En 1954, les quatre diocèses gravitant autour du berceau de Saint Léon IX (Strasbourg,Metz, Nancy et Saint Dié) ont célébré par de grandes fêtes le IXèmecentenaire de sa mort. Une messe pontificale fut chantée le 14 novembre, à la basilique d'Epinal, comme de juste.
L'iconographie de notre Saint reste assez pauvre ; raison de plus pour en recueillir les rares éléments. Sa plus ancienne représentation est l'enluminure d'un manuscrit messin de la fin du XIe siècle conservé à la Bibliothèque Nationale de Berne. Saint Léon IX y figure en ornements pontificaux, consacrant l'église abbatiale de Saint-Arnould de Metz. Il répond assez bien, vu sa date, au portrait que nous en trace le moine Dider du Mont Cassin : « Cestui Léon estoit moult bel et de stature seigneuriale ».

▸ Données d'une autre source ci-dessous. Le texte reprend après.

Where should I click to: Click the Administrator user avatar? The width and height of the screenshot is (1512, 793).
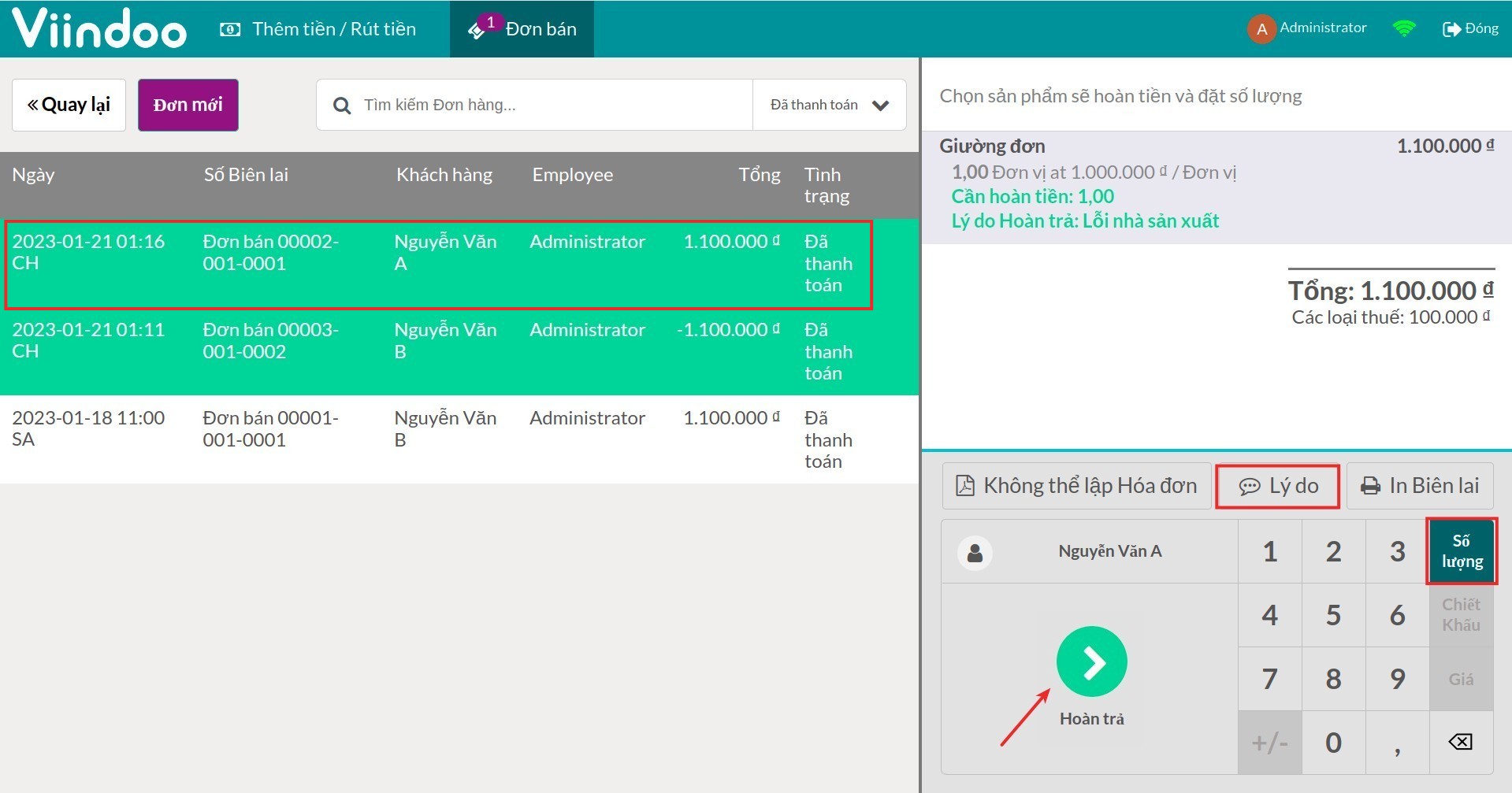pyautogui.click(x=1261, y=29)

La collection de Mme Dussaux à Remiremont possède une statue de bois provenant sans doute du Chapitre et datant de la fin du XVIe siècle. Le Pape est assis à son trône, la tête ceinte de la tiare. La main droite, qui bénit, est chargée de deux anneaux, particularité rare, bien que prévue par la liturgie. On peut d'ailleurs y voir une aimable fantaisie de l'artiste, soucieux d'évoquer ainsi et l'épiscopat de Brunon et le pontificat de Léon IX. Auquel cas l'artiste anonyme serait incontestablement un Lorrain !
Un tableau du XVIIIe siècle, classé monument historique et conservé à l'église de Poussay, représente Saint Léon en pape, remettant à l'abbesse les constitutions du chapitre. Tableau fort intéressant du point de vue documentaire : le Pape et sa suite, l'abbesse crosse en main et revêtue de son grand manteau d'hermine.

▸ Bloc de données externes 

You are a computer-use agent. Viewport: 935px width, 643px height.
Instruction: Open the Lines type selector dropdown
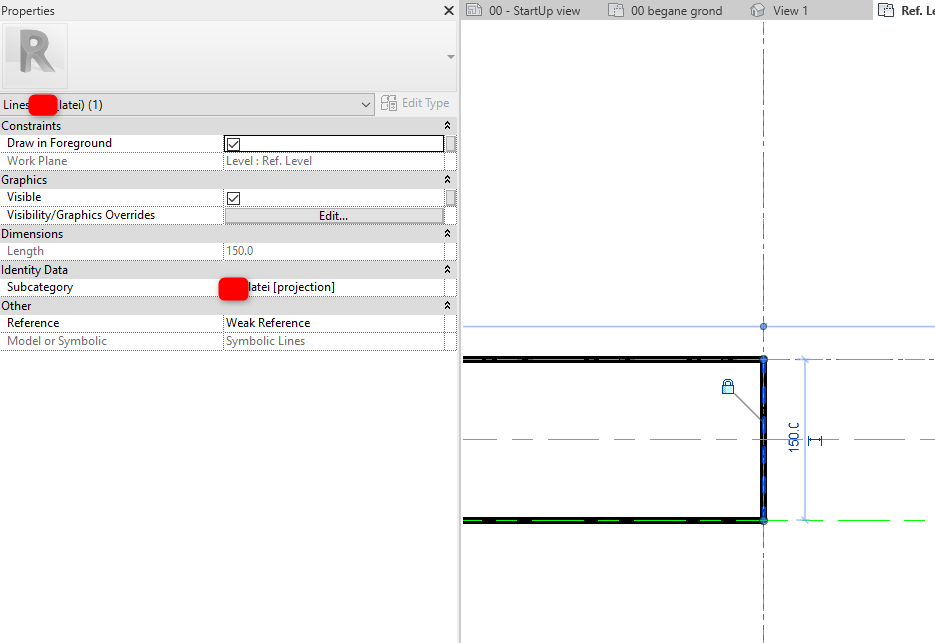(364, 103)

Dans la catégorie des arts mineurs, mentionnons d'abord les armoiries de Saint Léon IX, figurant sur le panonceau basilical de Saint-Maurice d'Epinal. Ce sont des armes parlantes : un lion de sable sur fond d'argent. Souvenir plus précieux, les archives des Vosges gardent un sceau de plomb, de 1049, finement gravé : entre chaque lettre de Leonis, s'insère une fleur de lys ; au revers s'épanouit une rose à huit pétales. Ne serait-ce pas la Rose d'or, instituée par le pieux Pontife, lors de son passage à Woffenheim, monastère alsacien qu'il affectionnait en souvenir de son père qui l'avait fondé ? Dans une lettre charmante, où perce une sensibilité d'artiste insoupçonnée, il explique lui-même le symbolisme et la destination de ce bijou. Depuis lors tous les Papes ont conservé cette poétique tradition et bénissent chaque année, le IIIe dimanche de Carême, cette Rose d'or qu'ils décernent ensuite soit à quelque princesse en témoignage d'estime, soit à une insigne église. Pie XI, par exemple, l'a remise en 1938 à l'Impératrice Zita de Habsbourg et Pie XII, en 1953, à la cathédrale de Goa (Indes portugaises), où repose le corps de Saint François-Xavier.